I remember the very last time I got to tell my dad, “Happy Father’s Day.” It was in June, 1988. So long ago, but I remember it vividly. A guy I was dating and I took the kids to South Dakota, Mount Rushmore to be specific. We loaded my station wagon with all the gear, and I drove us all. By the second night, I was ready to send him home on a bus, directly to his mother. He was pretty self-centered. The kids had fun, and I did with them, but not with him.

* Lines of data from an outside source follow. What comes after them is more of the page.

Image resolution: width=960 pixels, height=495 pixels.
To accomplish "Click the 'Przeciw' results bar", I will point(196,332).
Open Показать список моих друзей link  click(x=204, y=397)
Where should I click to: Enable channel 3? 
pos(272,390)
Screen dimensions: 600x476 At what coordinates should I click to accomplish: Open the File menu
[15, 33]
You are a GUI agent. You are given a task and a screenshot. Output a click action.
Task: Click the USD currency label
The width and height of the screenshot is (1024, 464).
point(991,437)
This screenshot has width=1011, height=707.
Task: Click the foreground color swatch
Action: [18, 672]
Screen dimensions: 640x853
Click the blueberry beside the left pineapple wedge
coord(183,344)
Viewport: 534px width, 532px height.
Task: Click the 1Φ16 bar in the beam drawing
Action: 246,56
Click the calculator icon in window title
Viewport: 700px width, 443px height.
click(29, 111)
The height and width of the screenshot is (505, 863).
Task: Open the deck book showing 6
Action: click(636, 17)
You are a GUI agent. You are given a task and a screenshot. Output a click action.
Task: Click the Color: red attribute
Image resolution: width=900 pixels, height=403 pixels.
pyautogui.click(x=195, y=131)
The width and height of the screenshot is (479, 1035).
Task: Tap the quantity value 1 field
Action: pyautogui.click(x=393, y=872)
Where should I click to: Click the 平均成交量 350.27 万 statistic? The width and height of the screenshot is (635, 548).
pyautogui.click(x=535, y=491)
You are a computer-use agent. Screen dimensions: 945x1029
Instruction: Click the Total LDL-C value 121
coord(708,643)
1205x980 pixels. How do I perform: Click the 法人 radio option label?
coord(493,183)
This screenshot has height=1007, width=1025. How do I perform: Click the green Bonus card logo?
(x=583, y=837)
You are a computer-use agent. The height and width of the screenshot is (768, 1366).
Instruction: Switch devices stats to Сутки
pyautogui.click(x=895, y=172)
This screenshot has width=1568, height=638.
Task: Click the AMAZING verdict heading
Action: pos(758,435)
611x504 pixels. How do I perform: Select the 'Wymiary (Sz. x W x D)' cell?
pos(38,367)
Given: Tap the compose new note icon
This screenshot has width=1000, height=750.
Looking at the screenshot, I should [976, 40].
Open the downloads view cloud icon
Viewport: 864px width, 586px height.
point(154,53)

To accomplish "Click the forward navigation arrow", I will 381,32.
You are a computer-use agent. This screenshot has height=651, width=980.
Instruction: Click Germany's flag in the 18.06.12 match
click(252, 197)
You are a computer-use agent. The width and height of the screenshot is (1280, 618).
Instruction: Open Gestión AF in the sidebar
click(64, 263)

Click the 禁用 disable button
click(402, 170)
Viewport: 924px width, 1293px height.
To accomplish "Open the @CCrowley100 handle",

I had just attended my best friend’s funeral. Angie died of lung cancer in early June. Her daughter got married the day after the funeral. I hurt so badly I ached. I’d lost grandparents and old aunts before, but never a friend. The boyfriend couldn’t understand my need to grieve. He thought in two weeks I’d be back to normal, and I wouldn’t be sad anymore. I was finished with him by the end of the summer, and never to look back. The other thing that summer trip taught me was never pitch your tent downhill at a campground. After months of drought, the first night we camped, the skies opened up like history was repeating the rains for Noah’s Ark. It was the worst rain I’ve ever experienced. In a tent.
So Father’s Day came, the kids and I walked to the pay phone near the camp office. I had a bunch of change in hand. (Explain to the children what that was. I’ll wait!) I dialed my parents phone number, and Dad answered. He always sounded a little embarrassed when I called to with him Happy Birthday, Happy Father’s Day or Merry Christmas. He was such a humble man. The kids all talked with him, and told him what we had been up to. I got back on the phone, told him I missed him, and we’d be home soon. Looking back, I can hardly believe we would be getting ready for his funeral in six short months.
He would retire, become ill, be diagnosed with lung cancer in October, and die 51 days later. He died on December 7, and was buried on the 10th. What a shock. What a raw deal for him. Finally retire and look forward to doing whatever he wanted, and he got cheated. Wow. I’m sure he was rewarded for his devotion to God, his family, his job, and to being the good example he was to my children. Especially Frankie. Once in awhile even now, he’ll talk about something he and Grandpa did together. I’ll never forget how kind he was to Frankie.
It’s a void, but when eternity comes to mind, I picture getting to be with my dad and his mother again. They were the two most powerful examples to me growing up. I am fortunate to have had a father who was the quintessential gentleman, full of respect for women, and full of love for his family. Sure, he wasn’t a saint, but no one is. His many lessons still live in my heart today.
It’s been said before; if you have your parents, call them. Every time you get the chance. You may not be able to the next time it comes into your mind. Never let regrets have a chance to take root. Say you’re sorry; mend those fences. Life is way too short.
For those of you who still have your dad’s, hug them for me. I hope you all have a beautiful evening, and we’ll see each other tomorrow. Stay hydrated! It’s brutal out there, again.